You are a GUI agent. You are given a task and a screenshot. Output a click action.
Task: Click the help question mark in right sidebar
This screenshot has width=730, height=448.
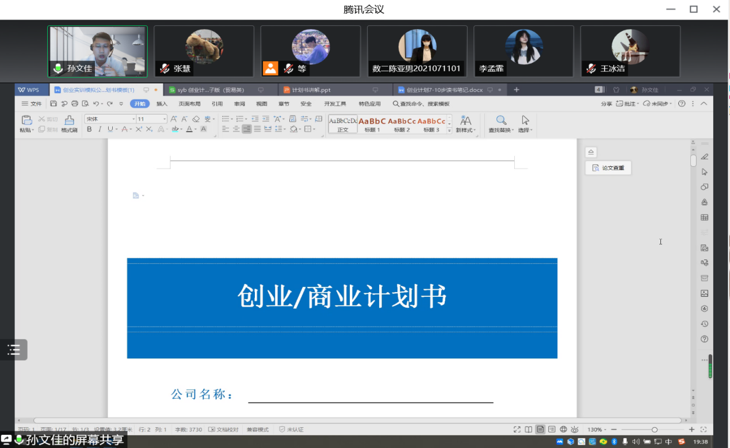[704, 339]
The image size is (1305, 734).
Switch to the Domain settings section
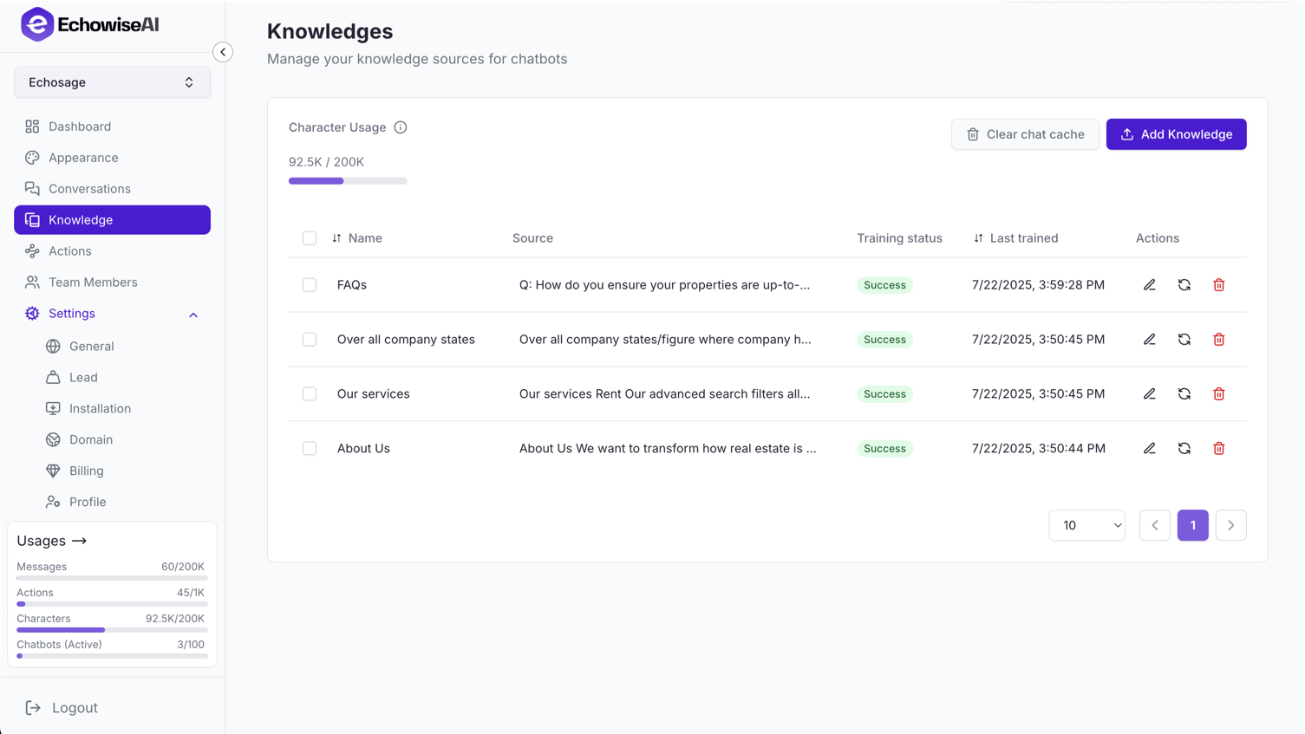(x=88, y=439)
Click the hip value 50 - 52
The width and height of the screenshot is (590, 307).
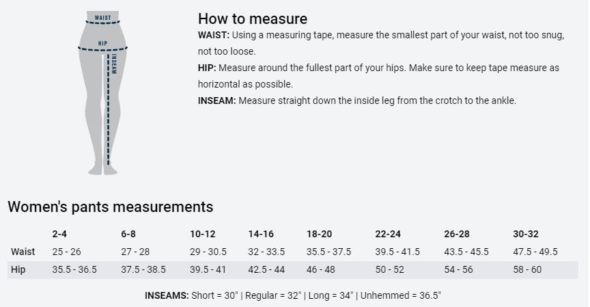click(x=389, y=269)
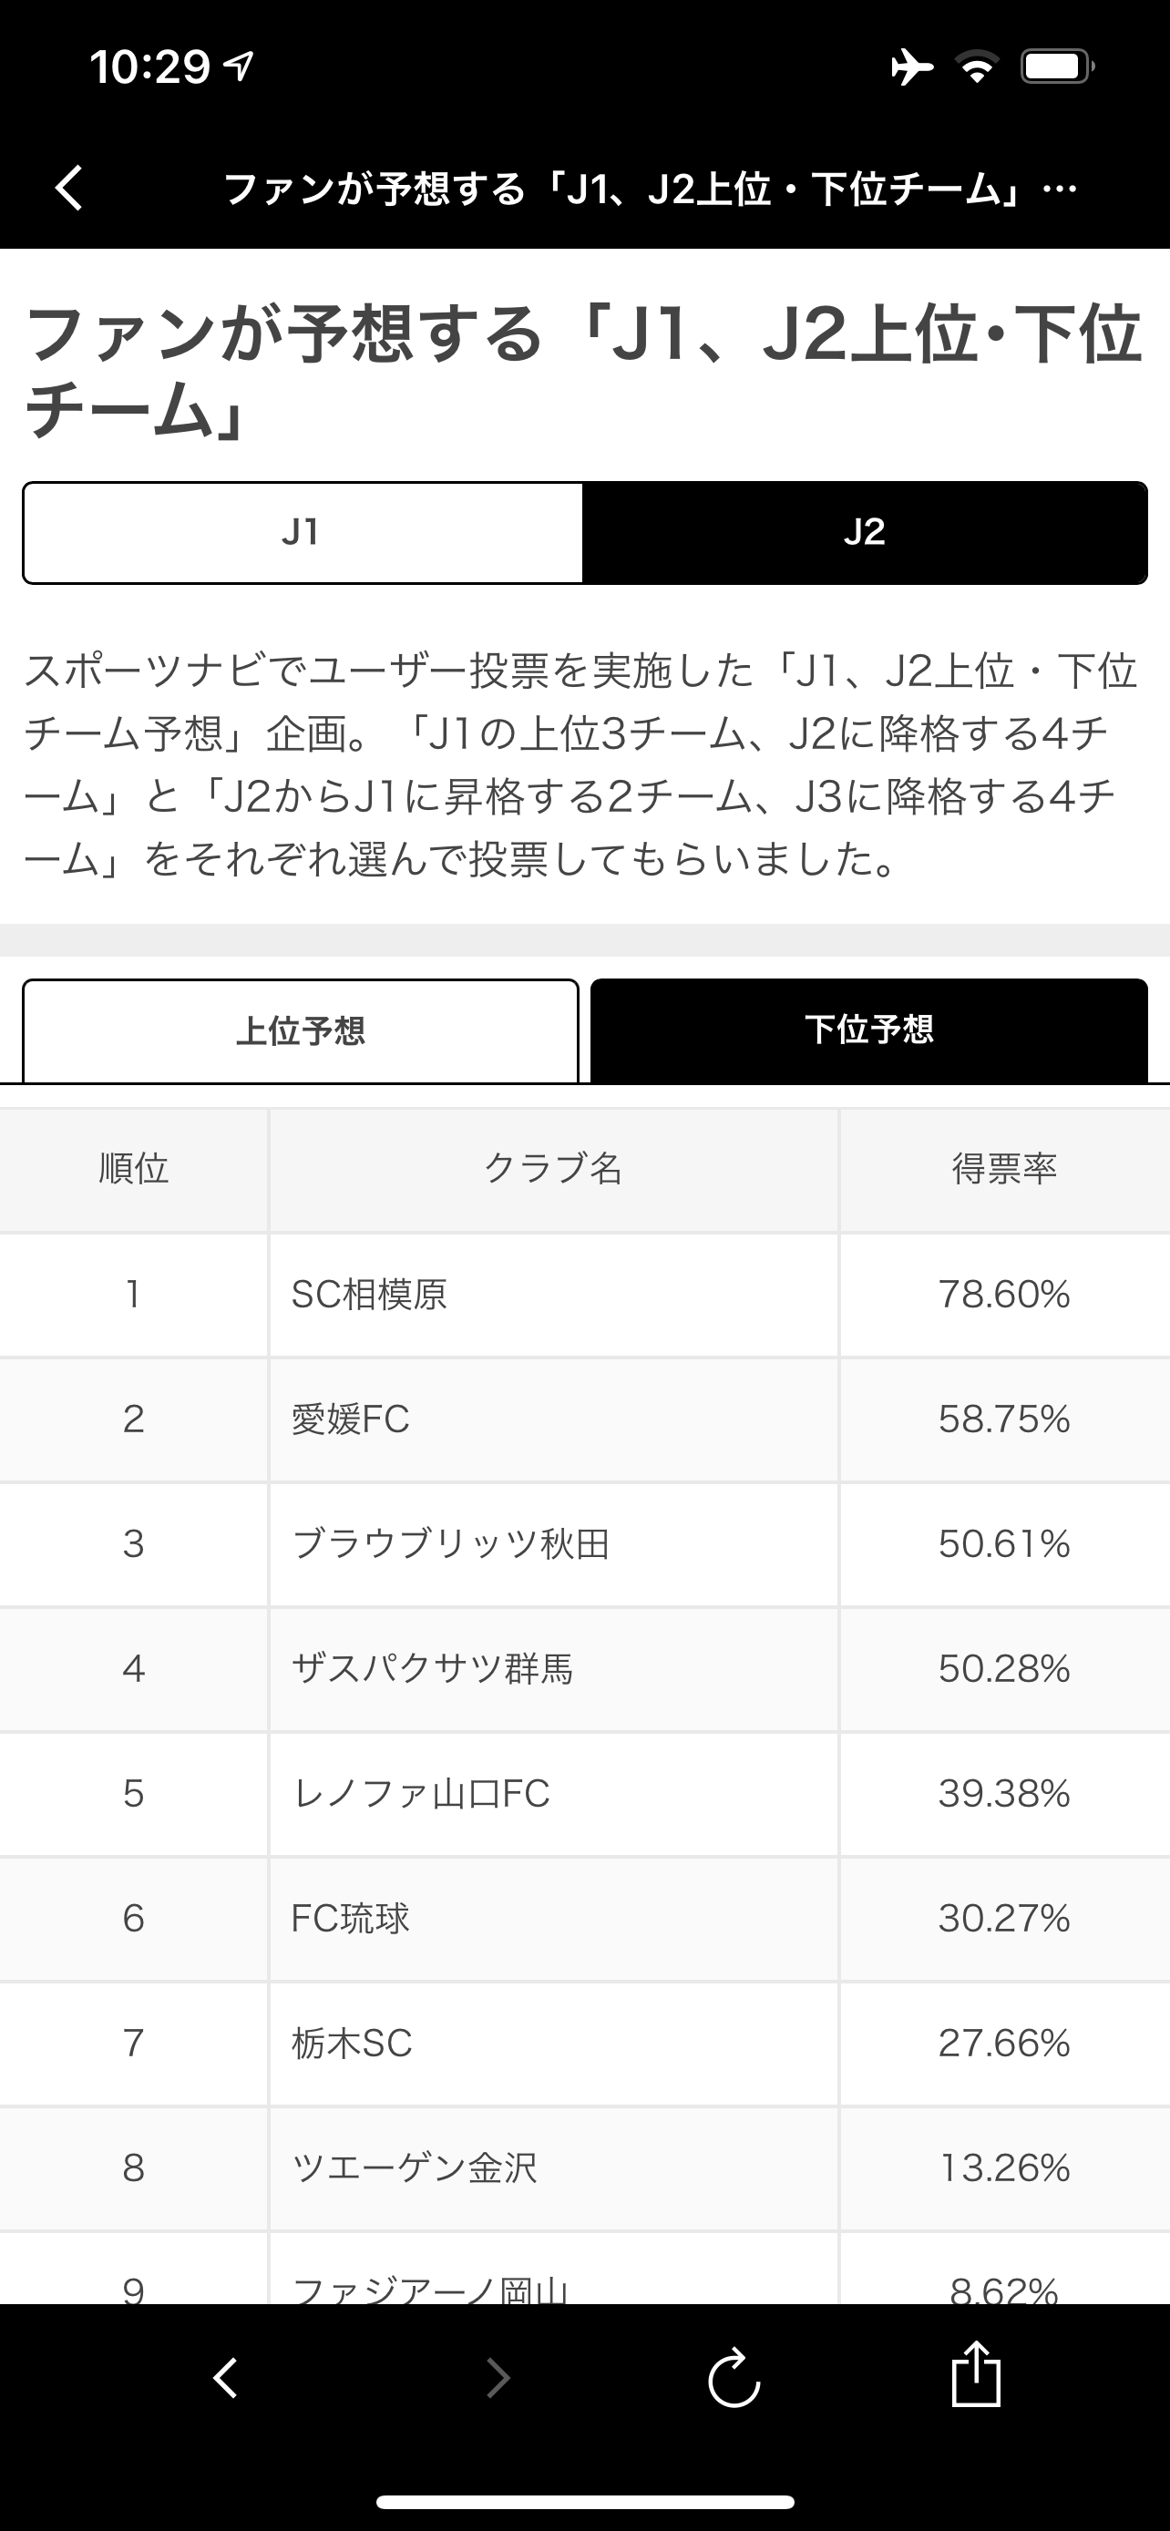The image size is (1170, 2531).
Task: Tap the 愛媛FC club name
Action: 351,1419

------------------------

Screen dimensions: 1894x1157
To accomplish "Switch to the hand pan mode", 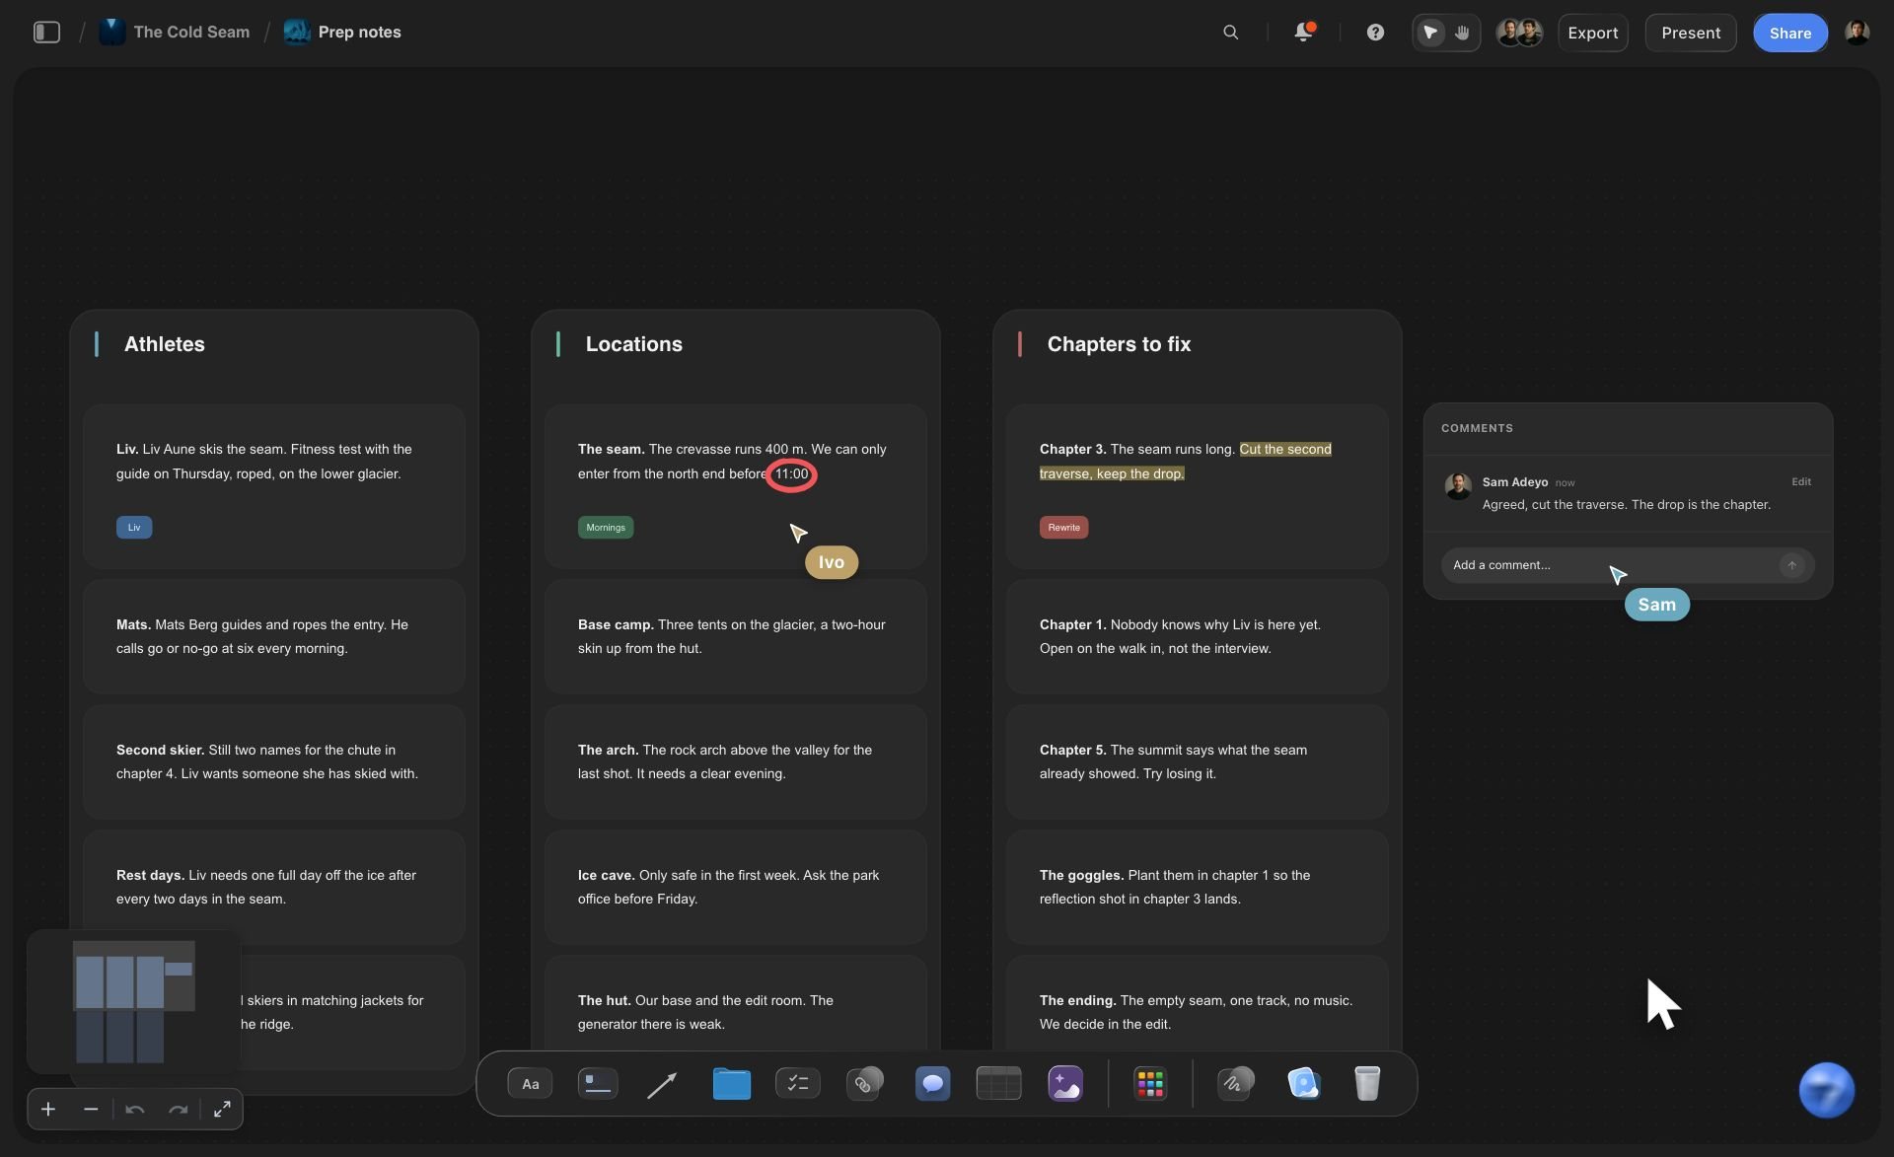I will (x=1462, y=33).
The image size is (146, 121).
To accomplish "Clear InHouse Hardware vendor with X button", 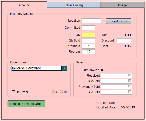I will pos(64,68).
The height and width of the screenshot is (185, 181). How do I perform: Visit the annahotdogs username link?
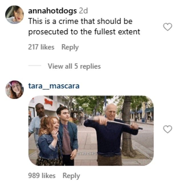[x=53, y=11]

------------------------

## Exercise objective
Recast the rows as a JSON list of strings, one string per line, starting at the line that contains "Click the hip value 50 - 52" and ending after the line that contains "Action: 351,1419". Omit blank lines and leave the pictures out.

## Task solution
[
  "Click the hip value 50 - 52",
  "The width and height of the screenshot is (590, 307).",
  "click(x=389, y=269)",
  "The image size is (1170, 2531).",
  "Task: Tap the 愛媛FC club name",
  "Action: 351,1419"
]